Per sei mesi, tra Arezzo e Trentino, prenderanno parte all'ormai rodato «metodo Rondine», che fa della convivenza e del dialogo tra le popolazioni in conflitto nel Mediterraneo la chiave del suo progetto formativo. Partecipano professionisti provenienti da Egitto, Libia e Tunisia

“In Egitto è difficile parlare della rivoluzione, perché è qualcosa di tanto doloroso quanto bello e sincero, ed abbiamo paura di rovinarlo”. A parlare è Amira, 25 anni, proveniente da Alessandria d’Egitto. È una dei partecipanti alla seconda edizione del Corso di alta formazione “Una nuova classe dirigente per la Sponda sud del Mediterraneo”, promosso dall’associazione aretina Rondine Cittadella della Pace per formare i giovani professionisti provenienti da Egitto, Libia e Tunisia. Per sei mesi, tra Arezzo e Trentino, prenderanno parte all’ormai rodato “metodo Rondine”, che fa della convivenza e del dialogo tra popolazioni in conflitto la chiave del suo progetto formativo.
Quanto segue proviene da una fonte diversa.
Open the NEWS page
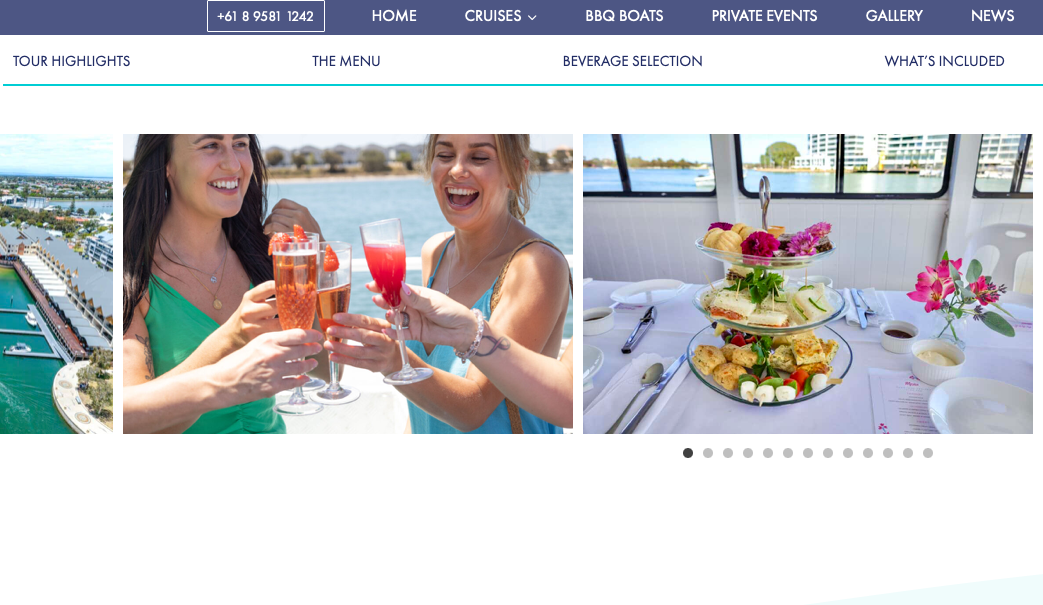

Per inaugurare il corso, venerdì 12 luglio nella Sala dei Grandi della Provincia di Arezzo, si è tenuto un simposio di approfondimento sulla rivoluzionaria fase di transizione che investe tutta l’area mediterranea. Il presidente dell’Associazione, Franco Vaccari, raccogliendo l’appello di Papa Francesco, ha chiesto un minuto di silenzio per le migliaia di persone che hanno perso la vita nei viaggi della speranza attraverso il Mediterraneo, “perché non siano morti inutilmente”.

Poi il via ai lavori, moderati nella prima sessione dal Presidente del Comitato italiano dell’Unrwa, Tana de Zulueta, che si è congratulata con i giovani partecipanti “per la fortuna di essere protagonisti e testimoni di questo grande momento di cambiamento per i loro Paesi”.

Come Ahmed, 24 anni, egiziano, impegnato nel settore dell’educazione civica: “Una volta tornato a casa intendo promuovere una campagna di sensibilizzazione sui temi dello sviluppo locale e della ‘good governance’: strumenti fondamentali per sostenere il processo di democratizzazione del mio Paese”.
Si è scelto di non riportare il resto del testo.